[Target position records]
_ _ _

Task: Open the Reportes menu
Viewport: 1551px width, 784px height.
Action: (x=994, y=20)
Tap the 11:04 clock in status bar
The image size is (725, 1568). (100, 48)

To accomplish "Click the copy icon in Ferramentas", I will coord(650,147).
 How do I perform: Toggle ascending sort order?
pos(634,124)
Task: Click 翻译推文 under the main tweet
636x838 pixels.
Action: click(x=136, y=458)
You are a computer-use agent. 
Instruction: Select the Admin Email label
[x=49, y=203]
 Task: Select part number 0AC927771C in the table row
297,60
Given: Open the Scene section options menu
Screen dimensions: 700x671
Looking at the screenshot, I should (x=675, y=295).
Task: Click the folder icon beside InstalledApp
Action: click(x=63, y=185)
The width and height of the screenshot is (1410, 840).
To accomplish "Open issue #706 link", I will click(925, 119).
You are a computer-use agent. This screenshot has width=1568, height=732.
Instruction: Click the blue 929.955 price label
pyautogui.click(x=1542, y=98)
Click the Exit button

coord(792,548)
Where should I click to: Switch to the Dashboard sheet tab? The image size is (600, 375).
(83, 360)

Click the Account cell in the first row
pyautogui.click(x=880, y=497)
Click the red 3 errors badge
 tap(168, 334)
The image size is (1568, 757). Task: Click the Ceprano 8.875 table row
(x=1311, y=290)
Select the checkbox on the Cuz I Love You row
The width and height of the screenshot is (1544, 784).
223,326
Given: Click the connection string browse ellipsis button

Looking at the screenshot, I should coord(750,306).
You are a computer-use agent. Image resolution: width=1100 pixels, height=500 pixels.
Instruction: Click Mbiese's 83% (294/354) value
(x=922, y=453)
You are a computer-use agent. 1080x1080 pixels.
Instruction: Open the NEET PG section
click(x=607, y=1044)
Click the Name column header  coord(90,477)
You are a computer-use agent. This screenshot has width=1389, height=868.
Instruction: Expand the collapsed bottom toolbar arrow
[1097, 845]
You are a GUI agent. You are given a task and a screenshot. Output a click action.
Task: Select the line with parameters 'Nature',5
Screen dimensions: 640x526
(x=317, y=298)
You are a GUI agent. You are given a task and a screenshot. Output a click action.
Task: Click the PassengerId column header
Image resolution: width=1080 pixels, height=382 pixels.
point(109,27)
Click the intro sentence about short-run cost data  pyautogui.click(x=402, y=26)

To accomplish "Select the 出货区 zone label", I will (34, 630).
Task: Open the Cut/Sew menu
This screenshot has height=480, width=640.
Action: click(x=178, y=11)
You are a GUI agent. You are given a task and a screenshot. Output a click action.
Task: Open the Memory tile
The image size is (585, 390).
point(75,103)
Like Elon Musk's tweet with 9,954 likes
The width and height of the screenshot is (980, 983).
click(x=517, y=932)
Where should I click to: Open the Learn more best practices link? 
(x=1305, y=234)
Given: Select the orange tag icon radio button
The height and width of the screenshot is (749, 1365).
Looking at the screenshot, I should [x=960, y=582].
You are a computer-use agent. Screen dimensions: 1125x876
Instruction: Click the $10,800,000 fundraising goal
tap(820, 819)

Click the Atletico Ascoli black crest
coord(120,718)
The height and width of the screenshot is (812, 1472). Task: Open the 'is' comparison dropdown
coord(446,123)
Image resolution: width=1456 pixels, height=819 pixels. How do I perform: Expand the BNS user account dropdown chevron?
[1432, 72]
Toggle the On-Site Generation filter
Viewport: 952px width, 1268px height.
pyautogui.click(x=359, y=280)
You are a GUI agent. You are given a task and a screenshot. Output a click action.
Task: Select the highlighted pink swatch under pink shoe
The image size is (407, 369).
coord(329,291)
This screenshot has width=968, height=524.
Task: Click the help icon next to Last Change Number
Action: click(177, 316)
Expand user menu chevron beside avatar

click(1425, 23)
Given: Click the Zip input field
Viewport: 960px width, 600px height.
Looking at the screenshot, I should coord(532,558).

_ _ _

◆ **Task requirements**: Copy every line of the material above without changing anything.

◆ **Finished answer**:
Task: Open the Reportes menu
Viewport: 1551px width, 784px height.
Action: (x=994, y=20)
Tap the 11:04 clock in status bar
The image size is (725, 1568). (100, 48)

To accomplish "Click the copy icon in Ferramentas", I will coord(650,147).
 How do I perform: Toggle ascending sort order?
pos(634,124)
Task: Click 翻译推文 under the main tweet
636x838 pixels.
Action: click(x=136, y=458)
You are a computer-use agent. 
Instruction: Select the Admin Email label
[x=49, y=203]
 Task: Select part number 0AC927771C in the table row
297,60
Given: Open the Scene section options menu
Screen dimensions: 700x671
Looking at the screenshot, I should (x=675, y=295).
Task: Click the folder icon beside InstalledApp
Action: click(x=63, y=185)
The width and height of the screenshot is (1410, 840).
To accomplish "Open issue #706 link", I will click(925, 119).
You are a computer-use agent. This screenshot has width=1568, height=732.
Instruction: Click the blue 929.955 price label
pyautogui.click(x=1542, y=98)
Click the Exit button

coord(792,548)
Where should I click to: Switch to the Dashboard sheet tab? The image size is (600, 375).
(83, 360)

Click the Account cell in the first row
pyautogui.click(x=880, y=497)
Click the red 3 errors badge
 tap(168, 334)
The image size is (1568, 757). Task: Click the Ceprano 8.875 table row
(x=1311, y=290)
Select the checkbox on the Cuz I Love You row
The width and height of the screenshot is (1544, 784).
223,326
Given: Click the connection string browse ellipsis button

Looking at the screenshot, I should coord(750,306).
You are a computer-use agent. Image resolution: width=1100 pixels, height=500 pixels.
Instruction: Click Mbiese's 83% (294/354) value
(x=922, y=453)
You are a computer-use agent. 1080x1080 pixels.
Instruction: Open the NEET PG section
click(x=607, y=1044)
Click the Name column header  coord(90,477)
You are a computer-use agent. This screenshot has width=1389, height=868.
Instruction: Expand the collapsed bottom toolbar arrow
[1097, 845]
You are a GUI agent. You are given a task and a screenshot. Output a click action.
Task: Select the line with parameters 'Nature',5
Screen dimensions: 640x526
(x=317, y=298)
You are a GUI agent. You are given a task and a screenshot. Output a click action.
Task: Click the PassengerId column header
Image resolution: width=1080 pixels, height=382 pixels.
point(109,27)
Click the intro sentence about short-run cost data  pyautogui.click(x=402, y=26)

To accomplish "Select the 出货区 zone label", I will (34, 630).
Task: Open the Cut/Sew menu
This screenshot has height=480, width=640.
Action: click(x=178, y=11)
You are a GUI agent. You are given a task and a screenshot. Output a click action.
Task: Open the Memory tile
The image size is (585, 390).
point(75,103)
Like Elon Musk's tweet with 9,954 likes
The width and height of the screenshot is (980, 983).
click(x=517, y=932)
Where should I click to: Open the Learn more best practices link? 
(x=1305, y=234)
Given: Select the orange tag icon radio button
The height and width of the screenshot is (749, 1365).
Looking at the screenshot, I should [x=960, y=582].
You are a computer-use agent. Screen dimensions: 1125x876
Instruction: Click the $10,800,000 fundraising goal
tap(820, 819)

Click the Atletico Ascoli black crest
coord(120,718)
The height and width of the screenshot is (812, 1472). Task: Open the 'is' comparison dropdown
coord(446,123)
Image resolution: width=1456 pixels, height=819 pixels. How do I perform: Expand the BNS user account dropdown chevron?
[1432, 72]
Toggle the On-Site Generation filter
Viewport: 952px width, 1268px height.
pyautogui.click(x=359, y=280)
You are a GUI agent. You are given a task and a screenshot. Output a click action.
Task: Select the highlighted pink swatch under pink shoe
The image size is (407, 369).
coord(329,291)
This screenshot has width=968, height=524.
Task: Click the help icon next to Last Change Number
Action: click(177, 316)
Expand user menu chevron beside avatar

click(1425, 23)
Given: Click the Zip input field
Viewport: 960px width, 600px height.
Looking at the screenshot, I should coord(532,558).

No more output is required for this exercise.